* [SUPPLIED ENTRIES]
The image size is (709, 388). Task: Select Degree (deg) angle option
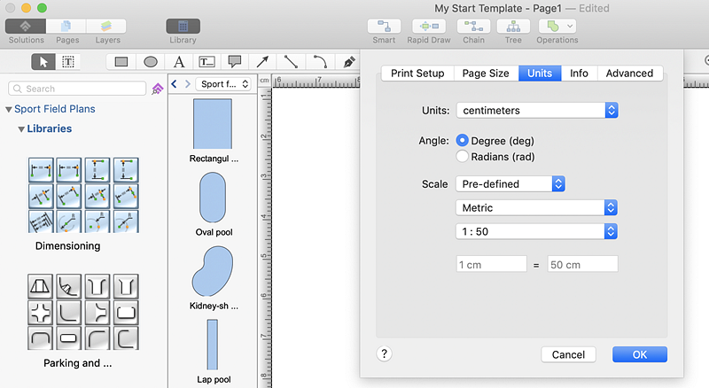pos(462,141)
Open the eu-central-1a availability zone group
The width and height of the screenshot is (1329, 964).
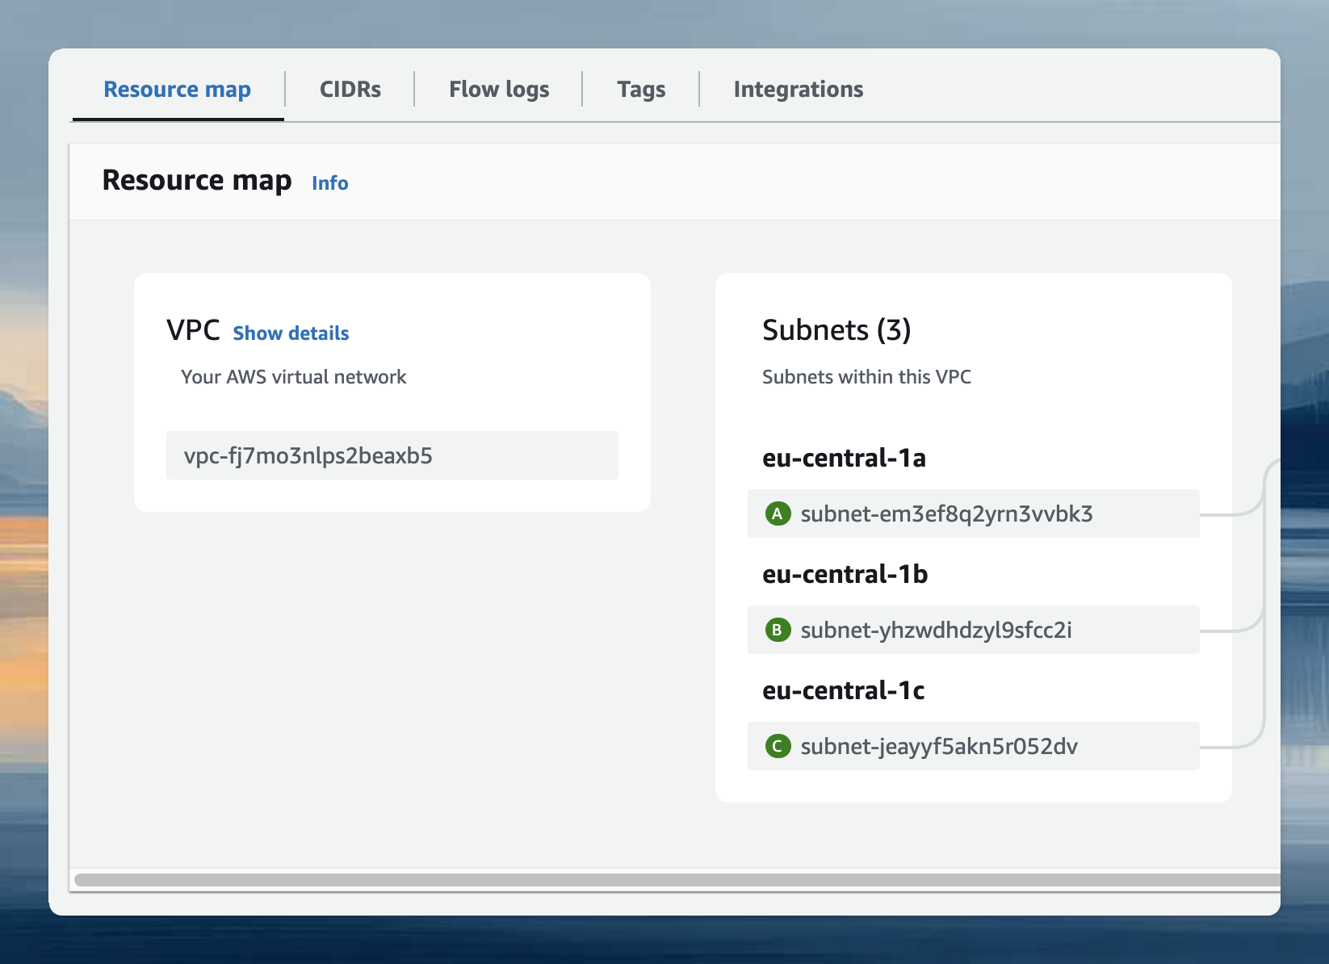[x=845, y=458]

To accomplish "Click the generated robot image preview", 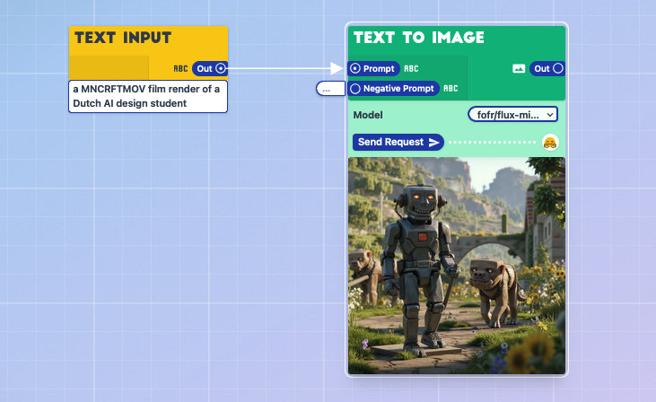I will pos(457,266).
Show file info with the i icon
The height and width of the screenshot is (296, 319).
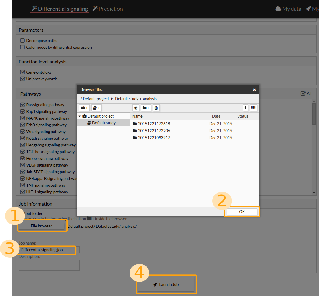point(245,108)
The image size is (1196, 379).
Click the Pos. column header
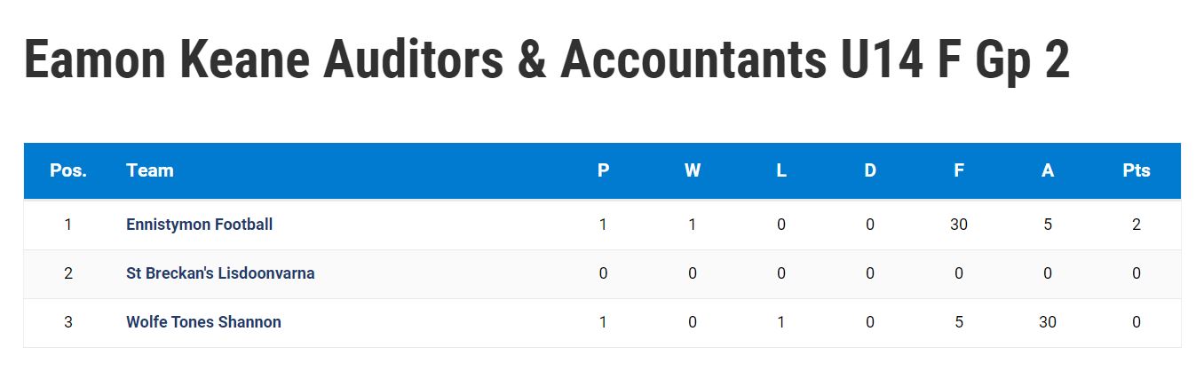click(68, 170)
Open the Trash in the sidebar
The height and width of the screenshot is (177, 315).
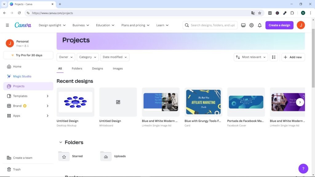pyautogui.click(x=17, y=169)
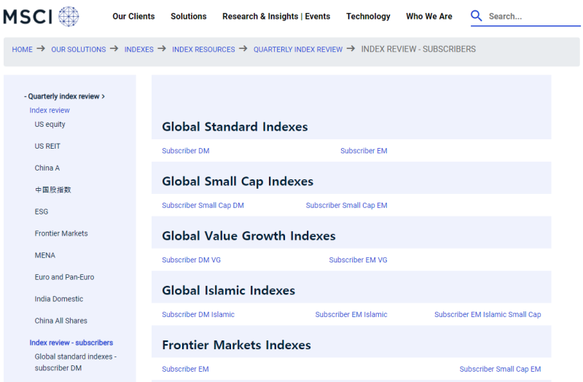Screen dimensions: 583x382
Task: Click the search magnifier icon
Action: click(x=477, y=15)
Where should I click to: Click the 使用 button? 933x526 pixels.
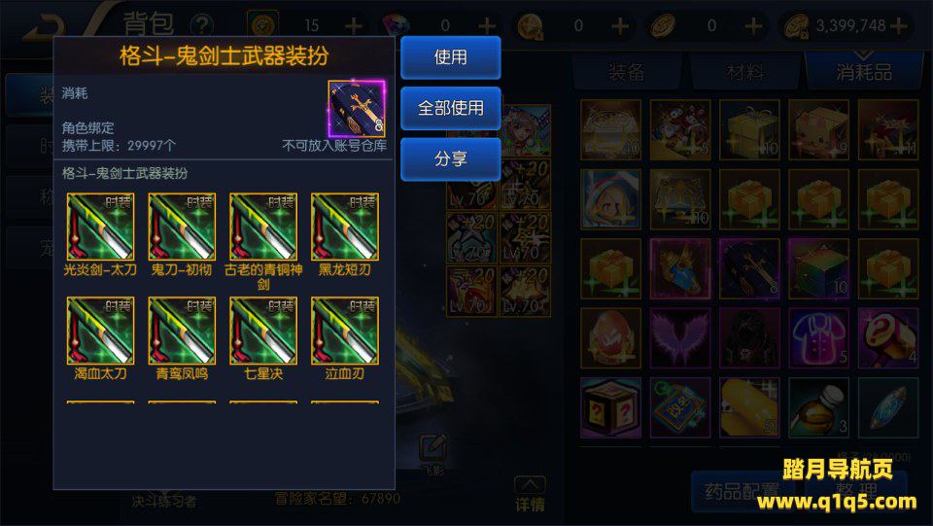450,57
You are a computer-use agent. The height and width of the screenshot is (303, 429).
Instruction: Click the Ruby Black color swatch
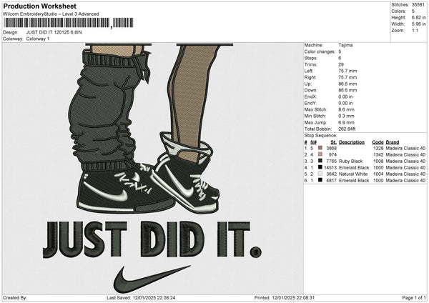320,161
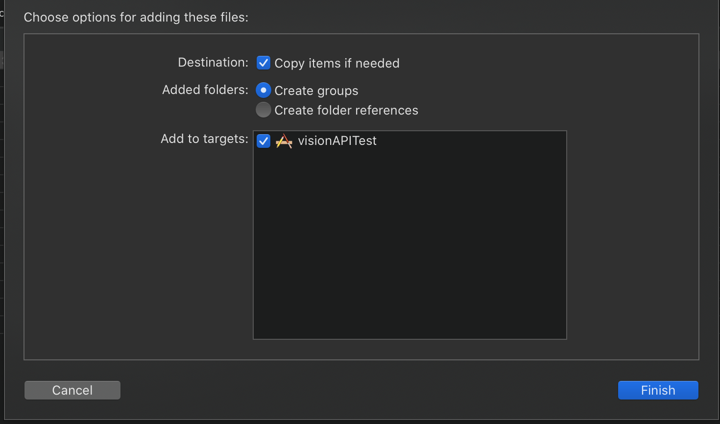The image size is (720, 424).
Task: Click the 'Copy items if needed' label text
Action: [x=337, y=63]
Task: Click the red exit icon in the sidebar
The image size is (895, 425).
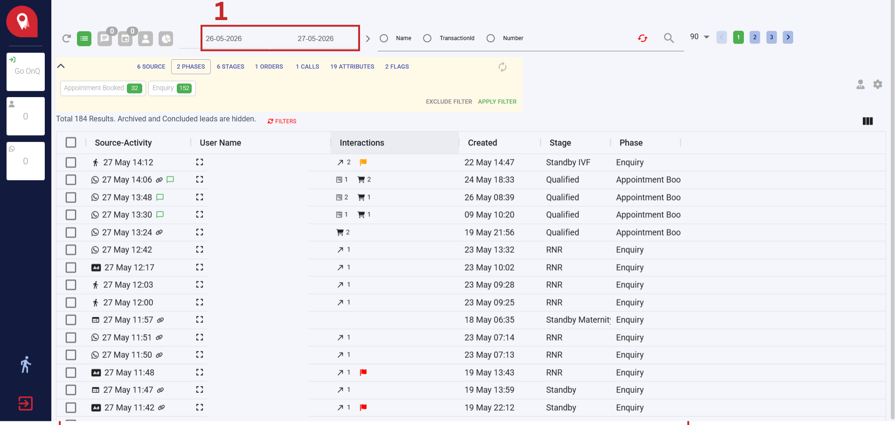Action: 26,403
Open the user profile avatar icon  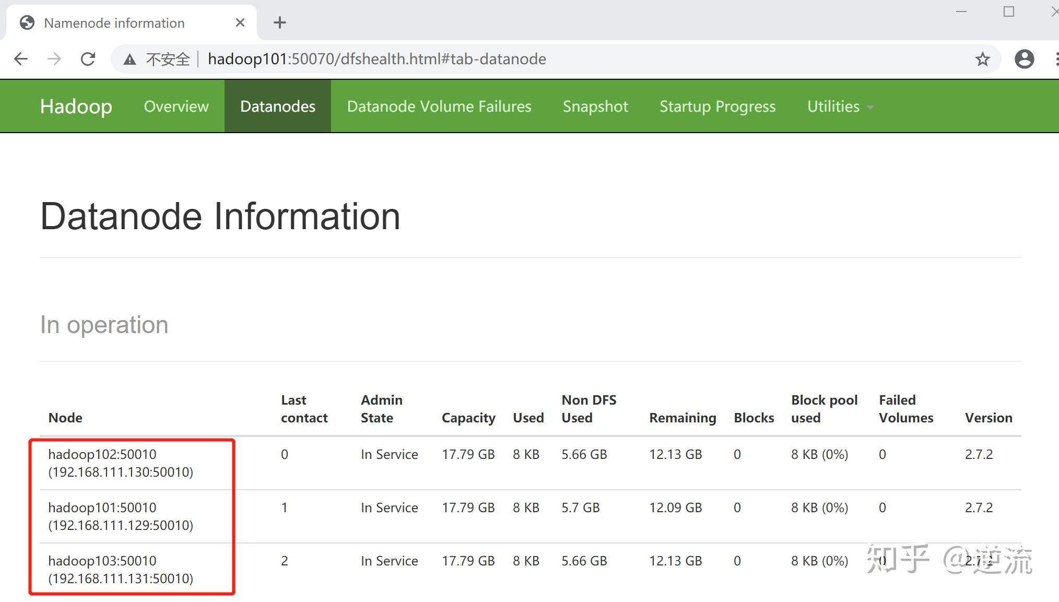coord(1024,59)
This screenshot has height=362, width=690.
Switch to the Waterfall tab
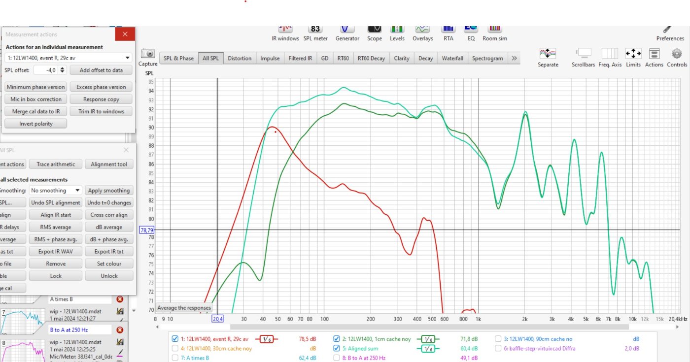tap(452, 58)
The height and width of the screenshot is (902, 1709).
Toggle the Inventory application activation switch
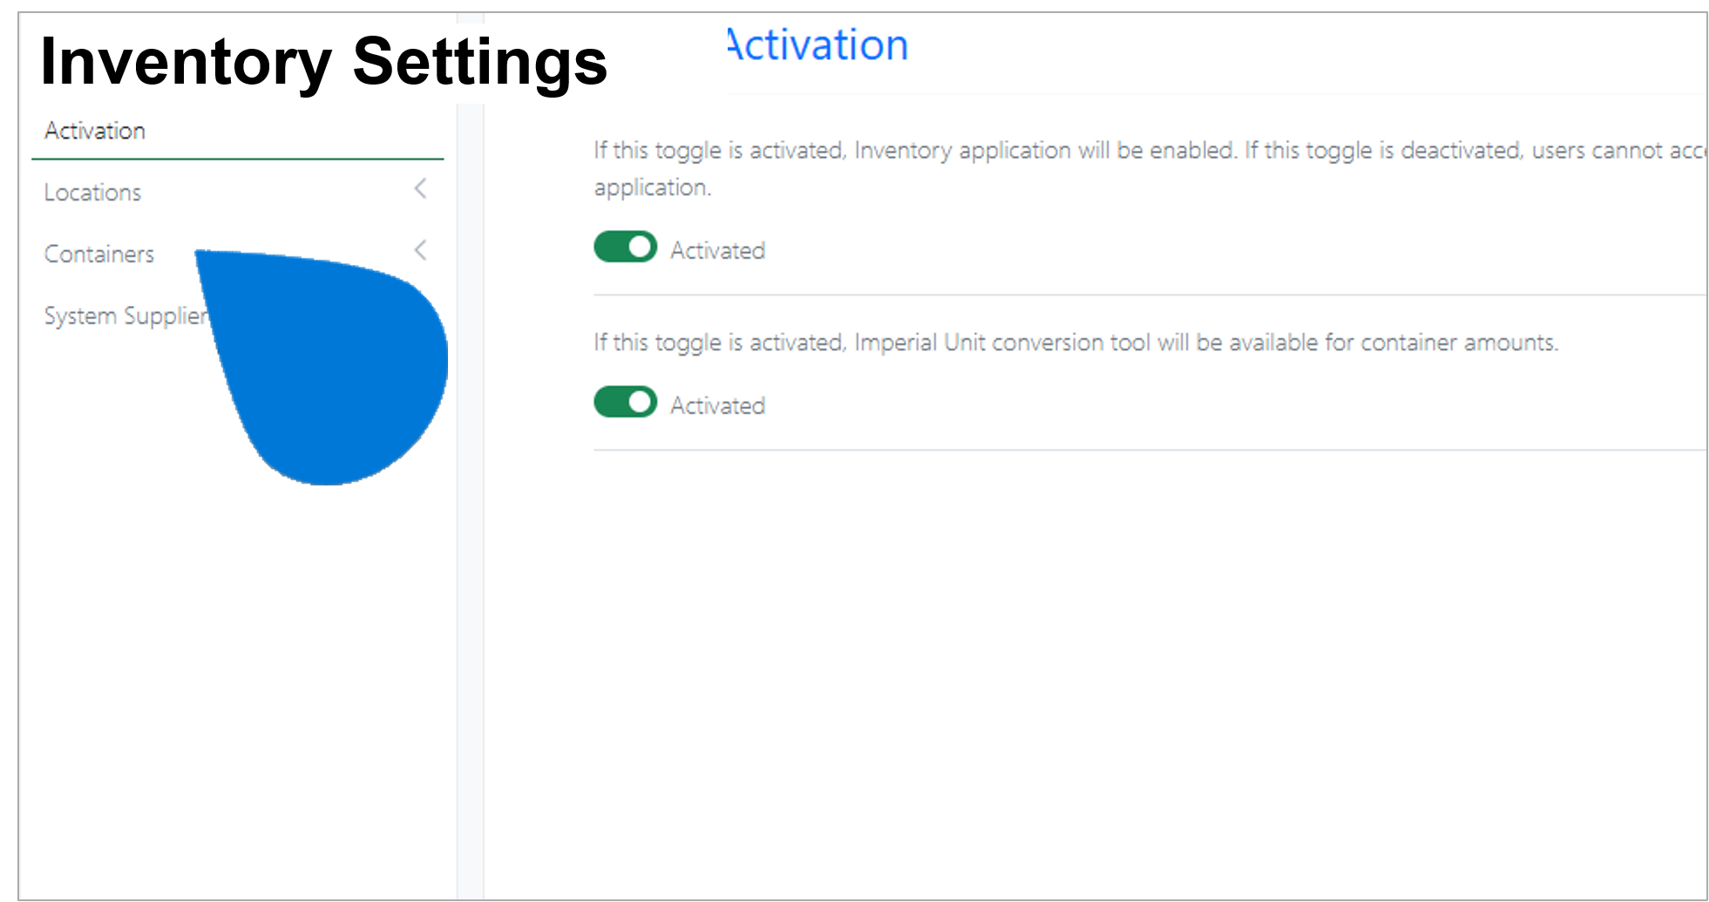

* [STATED TASK] Reproduce the material above, starting with the line that contains "The height and width of the screenshot is (902, 1709)." and ending with the last line of the material. Leave the pictures out.

* [OUTPUT OF THE TASK]
The height and width of the screenshot is (902, 1709).
Toggle the Inventory application activation switch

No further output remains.